Exercise:
Output exactly the lines from the one with "374x210 pixels." through the last line of the data below, both included, and nothing more.
Recorded information START
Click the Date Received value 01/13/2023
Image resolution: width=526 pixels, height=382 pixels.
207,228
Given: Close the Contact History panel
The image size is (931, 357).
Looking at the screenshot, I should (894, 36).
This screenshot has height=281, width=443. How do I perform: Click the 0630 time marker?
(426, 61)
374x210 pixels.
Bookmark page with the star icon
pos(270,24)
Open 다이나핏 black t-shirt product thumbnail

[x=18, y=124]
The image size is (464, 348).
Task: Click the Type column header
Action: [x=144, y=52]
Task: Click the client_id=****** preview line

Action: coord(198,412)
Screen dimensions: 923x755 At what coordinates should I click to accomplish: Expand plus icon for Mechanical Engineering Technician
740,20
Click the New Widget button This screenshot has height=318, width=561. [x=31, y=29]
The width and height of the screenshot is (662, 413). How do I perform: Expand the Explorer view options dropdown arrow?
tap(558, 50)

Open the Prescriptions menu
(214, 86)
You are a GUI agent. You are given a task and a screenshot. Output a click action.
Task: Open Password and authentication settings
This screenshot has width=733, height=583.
Recorded information END
Final answer:
374x210 pixels.
Bookmark page with the star icon
pos(270,24)
Open 다이나핏 black t-shirt product thumbnail

[x=18, y=124]
The image size is (464, 348).
Task: Click the Type column header
Action: [x=144, y=52]
Task: Click the client_id=****** preview line

Action: coord(198,412)
Screen dimensions: 923x755 At what coordinates should I click to accomplish: Expand plus icon for Mechanical Engineering Technician
740,20
Click the New Widget button This screenshot has height=318, width=561. [x=31, y=29]
The width and height of the screenshot is (662, 413). How do I perform: Expand the Explorer view options dropdown arrow?
tap(558, 50)

Open the Prescriptions menu
(214, 86)
You are a GUI agent. You are given a task and a screenshot. Output a click action.
Task: Open Password and authentication settings
This screenshot has width=733, height=583.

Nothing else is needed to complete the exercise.